An exact copy of the listing is what is needed; please output it in full.

---*---

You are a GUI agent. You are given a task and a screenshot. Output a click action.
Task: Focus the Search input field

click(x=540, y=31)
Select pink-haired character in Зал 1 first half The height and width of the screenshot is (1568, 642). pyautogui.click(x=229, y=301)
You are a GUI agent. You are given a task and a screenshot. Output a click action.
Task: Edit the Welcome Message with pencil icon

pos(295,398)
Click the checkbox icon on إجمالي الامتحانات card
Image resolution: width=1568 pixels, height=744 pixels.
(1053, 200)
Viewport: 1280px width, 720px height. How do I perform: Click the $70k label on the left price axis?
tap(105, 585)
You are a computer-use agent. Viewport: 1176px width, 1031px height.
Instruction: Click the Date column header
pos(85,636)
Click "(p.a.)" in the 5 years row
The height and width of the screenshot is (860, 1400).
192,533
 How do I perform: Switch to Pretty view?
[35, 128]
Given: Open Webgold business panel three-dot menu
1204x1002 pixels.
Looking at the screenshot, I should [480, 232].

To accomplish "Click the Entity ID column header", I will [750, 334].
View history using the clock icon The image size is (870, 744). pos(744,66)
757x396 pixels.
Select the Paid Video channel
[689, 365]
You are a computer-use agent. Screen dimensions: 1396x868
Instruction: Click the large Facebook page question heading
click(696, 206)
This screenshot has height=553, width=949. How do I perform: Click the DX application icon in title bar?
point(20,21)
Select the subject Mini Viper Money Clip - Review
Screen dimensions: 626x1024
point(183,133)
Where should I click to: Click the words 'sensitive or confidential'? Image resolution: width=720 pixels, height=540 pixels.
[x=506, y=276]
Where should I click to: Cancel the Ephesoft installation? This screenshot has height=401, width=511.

---*---

## Result for this exercise
You are a GUI agent. You are given a task and a screenshot. Output a click action.
Task: Focus the Search input field

click(x=540, y=31)
Select pink-haired character in Зал 1 first half The height and width of the screenshot is (1568, 642). pyautogui.click(x=229, y=301)
You are a GUI agent. You are given a task and a screenshot. Output a click action.
Task: Edit the Welcome Message with pencil icon

pos(295,398)
Click the checkbox icon on إجمالي الامتحانات card
Image resolution: width=1568 pixels, height=744 pixels.
(1053, 200)
Viewport: 1280px width, 720px height. How do I perform: Click the $70k label on the left price axis?
tap(105, 585)
You are a computer-use agent. Viewport: 1176px width, 1031px height.
Instruction: Click the Date column header
pos(85,636)
Click "(p.a.)" in the 5 years row
The height and width of the screenshot is (860, 1400).
192,533
 How do I perform: Switch to Pretty view?
[35, 128]
Given: Open Webgold business panel three-dot menu
1204x1002 pixels.
Looking at the screenshot, I should [480, 232].

To accomplish "Click the Entity ID column header", I will [750, 334].
View history using the clock icon The image size is (870, 744). pos(744,66)
757x396 pixels.
Select the Paid Video channel
[689, 365]
You are a computer-use agent. Screen dimensions: 1396x868
Instruction: Click the large Facebook page question heading
click(696, 206)
This screenshot has height=553, width=949. How do I perform: Click the DX application icon in title bar?
point(20,21)
Select the subject Mini Viper Money Clip - Review
Screen dimensions: 626x1024
point(183,133)
Where should I click to: Click the words 'sensitive or confidential'? Image resolution: width=720 pixels, height=540 pixels.
[x=506, y=276]
Where should I click to: Cancel the Ephesoft installation? This screenshot has height=401, width=511.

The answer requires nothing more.